My, how things have changed.  In a year when Brett Favre has been known more for going full-frontal for Jen Sterger, his replacement, Aaron Rodgers brought a Super Bowl championship back to Green Bay and has put himself into NFL immortality by also taking home the MVP of the championship game. 

Long before the 2010 NFL season, Favre had worn his welcome with most NFL fans, including the diehard Green Bay fans that often sported the #4 jersey along with the foam cheesehead.  After the 2007 season, the Packers organization finally had enough of the former quarterback turning his string of brief retirements and decided they finally had to move on.

While his predecessor was making headlines on deadspin, Rodgers guided Green Bay to another Super Bowl Championship (google images)

Despite his poor handling of his initial retirements, which ultimately forced ownership to look to a future without him, many fans in Green Bay still supported Favre, and they found it difficult to accept that after 16 seasons, the star quarterback would have a name that actually sounded like it is spelled.

While most of the fans were exhausted with his repeated retirements and his selfish behavior that surrounded the last 3-4 years, even Favre has to realized that he played one year too many in 2010.  Not only did his statistics reflect a quarterback who was over the hill (he barely threw for 2,500 yards and had 11 TDs, compared to 19 interceptions), but his character (or lack thereof) was brought to the public eye in October, when released the sexually explicit texts, voicemails and pictures that Favre sent to Jenn Sterger, who was a sideline reporter for the Jets during Favre’s one-year stint in New York.

Rodgers, on the other hand, had an unbelievable season, with a passer rating over 100, and he completed  just under 66% of his passes for 28 TDs with only 11 picks.  But the third-year starter really shined when it counted most.  In the playoffs, Rodgers led the Packers to three road wins (Philadelphia, Atlanta and Chicago).  Despite struggling a bit in the NFC Championship Game at Chicago, Rodgers still did enough to guide his team to victory and even rushed for a critical touchdown. 

Even with the sub par performance at Chicago, Rodgers’ playoff stats going into the Super Bowl were an astounding 66 completions on 93 attempts with 790 yards and six TDs to two picks.  His MVP performance in the Super Bowl exemplified his 2010 season, as he threw for 304 yards and three touchdowns and posted a QB Rating of 111.5.

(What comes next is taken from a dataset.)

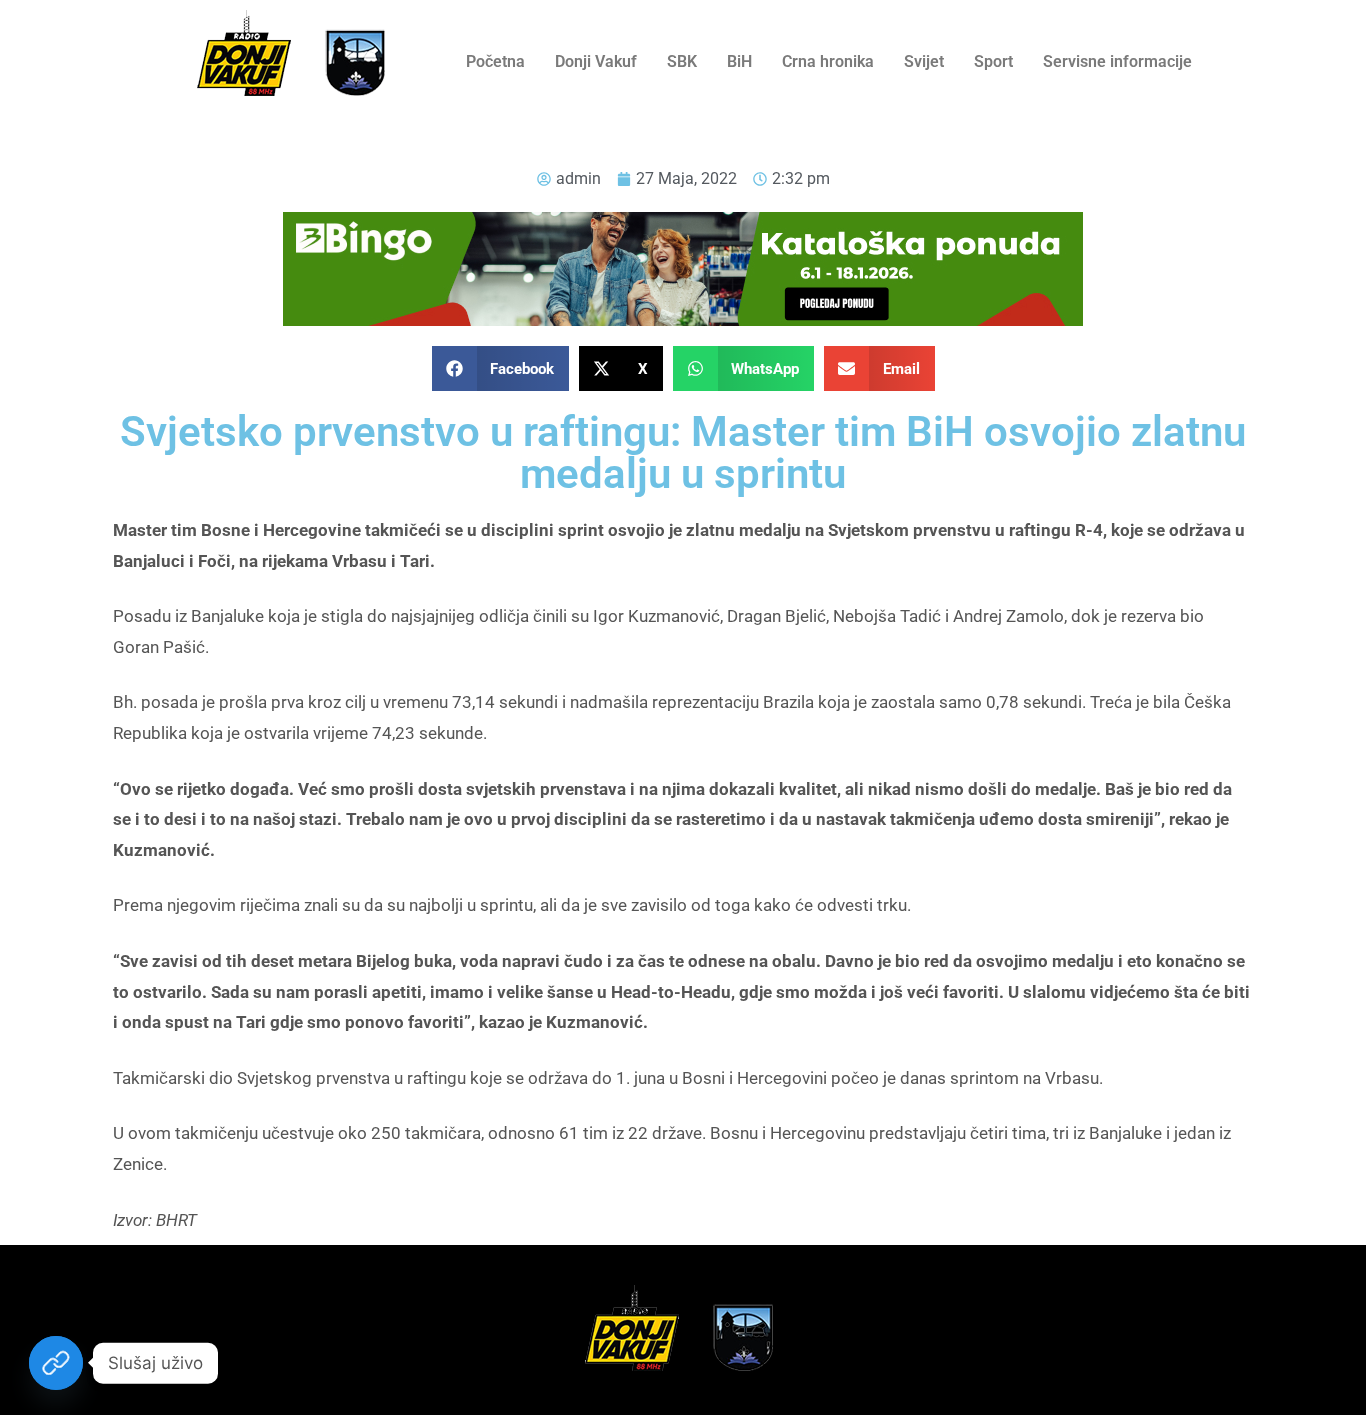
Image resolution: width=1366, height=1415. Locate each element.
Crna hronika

There has clearly been a changing of the guard in Green Bay, and Packer fans couldn’t be happier–and the interns and sideline reporters have to feel much safer with Rodgers at the helm.  The best news for the Green Bay faithful is that this season could only be the beginning.  Rodgers is still young at 27 years old, and the latest odds for next year’s Super Bowl have Green Bay as the early favorite.  And odds are that Rodgers isn’t contemplating retirement(s) or the drama that his predecessor brought to the table.